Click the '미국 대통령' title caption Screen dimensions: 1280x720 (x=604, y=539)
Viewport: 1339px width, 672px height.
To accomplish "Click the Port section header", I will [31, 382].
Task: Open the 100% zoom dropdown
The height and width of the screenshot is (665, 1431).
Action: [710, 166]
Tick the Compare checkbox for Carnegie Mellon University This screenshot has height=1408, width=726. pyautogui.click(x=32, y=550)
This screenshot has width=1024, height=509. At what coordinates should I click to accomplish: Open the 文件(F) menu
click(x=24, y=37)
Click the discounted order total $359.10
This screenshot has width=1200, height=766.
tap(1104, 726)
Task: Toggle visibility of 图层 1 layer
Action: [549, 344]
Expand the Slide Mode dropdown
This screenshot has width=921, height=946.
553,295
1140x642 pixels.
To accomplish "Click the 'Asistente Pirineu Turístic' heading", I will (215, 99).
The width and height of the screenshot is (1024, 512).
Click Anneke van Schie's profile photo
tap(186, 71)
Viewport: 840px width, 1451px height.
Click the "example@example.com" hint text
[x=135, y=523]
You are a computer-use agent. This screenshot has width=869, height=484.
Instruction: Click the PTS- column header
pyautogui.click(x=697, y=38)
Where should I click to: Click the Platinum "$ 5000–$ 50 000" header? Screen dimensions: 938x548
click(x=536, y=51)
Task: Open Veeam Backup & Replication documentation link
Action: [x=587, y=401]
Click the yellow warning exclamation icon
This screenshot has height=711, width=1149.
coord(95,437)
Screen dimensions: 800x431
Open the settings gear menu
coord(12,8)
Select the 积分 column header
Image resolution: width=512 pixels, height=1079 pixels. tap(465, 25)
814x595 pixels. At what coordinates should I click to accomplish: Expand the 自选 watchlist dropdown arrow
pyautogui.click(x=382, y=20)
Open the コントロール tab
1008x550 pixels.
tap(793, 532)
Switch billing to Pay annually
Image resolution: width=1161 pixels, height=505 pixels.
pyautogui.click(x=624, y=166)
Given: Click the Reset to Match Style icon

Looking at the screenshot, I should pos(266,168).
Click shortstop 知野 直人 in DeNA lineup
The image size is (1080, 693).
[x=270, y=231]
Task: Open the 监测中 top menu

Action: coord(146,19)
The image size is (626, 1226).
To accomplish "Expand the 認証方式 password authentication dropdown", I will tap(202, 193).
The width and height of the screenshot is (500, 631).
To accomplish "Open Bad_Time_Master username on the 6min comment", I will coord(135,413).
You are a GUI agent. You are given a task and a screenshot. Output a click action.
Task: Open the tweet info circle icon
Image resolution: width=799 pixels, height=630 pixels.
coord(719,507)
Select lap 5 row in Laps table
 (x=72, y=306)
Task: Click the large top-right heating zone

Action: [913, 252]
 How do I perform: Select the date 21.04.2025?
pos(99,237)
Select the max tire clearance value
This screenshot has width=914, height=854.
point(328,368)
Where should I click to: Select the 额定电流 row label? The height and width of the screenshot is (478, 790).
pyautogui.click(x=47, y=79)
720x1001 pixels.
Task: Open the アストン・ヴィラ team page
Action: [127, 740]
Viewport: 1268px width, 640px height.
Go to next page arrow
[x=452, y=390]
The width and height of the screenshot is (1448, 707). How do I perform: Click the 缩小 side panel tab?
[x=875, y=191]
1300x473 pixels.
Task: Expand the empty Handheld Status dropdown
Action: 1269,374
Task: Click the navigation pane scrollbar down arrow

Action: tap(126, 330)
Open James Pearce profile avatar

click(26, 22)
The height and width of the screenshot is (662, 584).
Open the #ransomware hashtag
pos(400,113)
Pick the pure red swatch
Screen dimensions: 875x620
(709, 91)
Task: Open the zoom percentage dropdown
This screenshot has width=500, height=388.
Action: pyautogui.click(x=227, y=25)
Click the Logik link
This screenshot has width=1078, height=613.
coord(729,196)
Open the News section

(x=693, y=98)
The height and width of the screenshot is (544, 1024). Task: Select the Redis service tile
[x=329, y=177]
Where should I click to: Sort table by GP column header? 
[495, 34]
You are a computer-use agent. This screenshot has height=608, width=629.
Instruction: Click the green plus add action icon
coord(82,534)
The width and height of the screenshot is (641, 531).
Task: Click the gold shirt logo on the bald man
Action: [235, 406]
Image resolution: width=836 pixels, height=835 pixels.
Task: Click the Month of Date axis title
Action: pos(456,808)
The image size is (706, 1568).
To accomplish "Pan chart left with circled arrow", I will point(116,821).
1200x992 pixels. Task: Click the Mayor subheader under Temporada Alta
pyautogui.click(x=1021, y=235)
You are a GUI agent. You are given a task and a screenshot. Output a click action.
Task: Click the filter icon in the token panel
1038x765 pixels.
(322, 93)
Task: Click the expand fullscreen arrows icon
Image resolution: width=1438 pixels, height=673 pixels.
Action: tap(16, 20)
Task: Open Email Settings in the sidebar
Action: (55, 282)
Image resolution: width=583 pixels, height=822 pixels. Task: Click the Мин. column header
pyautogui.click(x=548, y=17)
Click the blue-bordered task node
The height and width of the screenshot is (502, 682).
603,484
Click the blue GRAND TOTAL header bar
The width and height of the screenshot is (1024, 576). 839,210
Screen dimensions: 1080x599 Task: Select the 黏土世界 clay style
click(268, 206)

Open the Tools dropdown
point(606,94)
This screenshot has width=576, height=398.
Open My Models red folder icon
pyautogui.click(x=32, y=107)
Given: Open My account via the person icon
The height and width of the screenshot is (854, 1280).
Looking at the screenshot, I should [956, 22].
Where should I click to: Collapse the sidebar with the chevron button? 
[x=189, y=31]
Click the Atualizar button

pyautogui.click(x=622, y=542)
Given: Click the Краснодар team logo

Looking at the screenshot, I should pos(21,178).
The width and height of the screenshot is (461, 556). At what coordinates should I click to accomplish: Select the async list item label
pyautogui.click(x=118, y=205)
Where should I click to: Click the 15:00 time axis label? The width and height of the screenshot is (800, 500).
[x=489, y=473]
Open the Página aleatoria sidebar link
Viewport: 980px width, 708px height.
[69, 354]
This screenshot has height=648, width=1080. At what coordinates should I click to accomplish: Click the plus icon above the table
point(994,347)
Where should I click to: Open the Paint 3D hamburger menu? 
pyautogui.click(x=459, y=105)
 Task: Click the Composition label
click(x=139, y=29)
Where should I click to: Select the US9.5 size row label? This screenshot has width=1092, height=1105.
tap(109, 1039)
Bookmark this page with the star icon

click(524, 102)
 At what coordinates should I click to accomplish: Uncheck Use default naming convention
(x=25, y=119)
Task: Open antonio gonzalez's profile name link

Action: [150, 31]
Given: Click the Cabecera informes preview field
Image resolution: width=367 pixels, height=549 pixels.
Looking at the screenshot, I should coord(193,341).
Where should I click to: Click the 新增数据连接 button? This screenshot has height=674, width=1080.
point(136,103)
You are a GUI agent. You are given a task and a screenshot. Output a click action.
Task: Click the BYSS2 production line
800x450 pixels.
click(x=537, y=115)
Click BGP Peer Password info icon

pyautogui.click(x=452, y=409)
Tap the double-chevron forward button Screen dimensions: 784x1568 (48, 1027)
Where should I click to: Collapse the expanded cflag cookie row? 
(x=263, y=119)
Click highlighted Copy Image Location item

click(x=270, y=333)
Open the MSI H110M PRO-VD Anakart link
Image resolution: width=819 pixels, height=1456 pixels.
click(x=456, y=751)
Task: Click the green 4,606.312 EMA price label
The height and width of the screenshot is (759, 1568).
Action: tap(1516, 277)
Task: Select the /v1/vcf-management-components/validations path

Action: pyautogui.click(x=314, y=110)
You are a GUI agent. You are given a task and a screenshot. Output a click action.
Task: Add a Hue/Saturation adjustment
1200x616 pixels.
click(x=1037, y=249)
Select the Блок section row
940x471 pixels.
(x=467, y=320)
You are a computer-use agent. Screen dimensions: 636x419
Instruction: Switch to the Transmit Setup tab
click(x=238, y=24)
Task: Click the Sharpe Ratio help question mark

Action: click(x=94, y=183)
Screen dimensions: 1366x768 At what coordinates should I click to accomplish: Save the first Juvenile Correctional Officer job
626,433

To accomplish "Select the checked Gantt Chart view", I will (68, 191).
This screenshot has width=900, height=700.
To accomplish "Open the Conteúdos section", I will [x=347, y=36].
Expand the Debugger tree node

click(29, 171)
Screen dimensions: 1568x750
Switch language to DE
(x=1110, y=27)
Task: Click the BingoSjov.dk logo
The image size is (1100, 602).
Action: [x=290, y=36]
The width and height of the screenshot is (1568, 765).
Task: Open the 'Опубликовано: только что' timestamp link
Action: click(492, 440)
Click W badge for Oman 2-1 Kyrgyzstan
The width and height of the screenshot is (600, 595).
※ ※ ※
* What you have to do *
In the listing above, find each line with the word "computer" and return it.

* Response to the task *
You are a computer-use agent. This screenshot has width=869, height=484.
You are a computer-use agent. This screenshot has height=608, width=629.
You are a computer-use agent. Screen dimensions: 636x419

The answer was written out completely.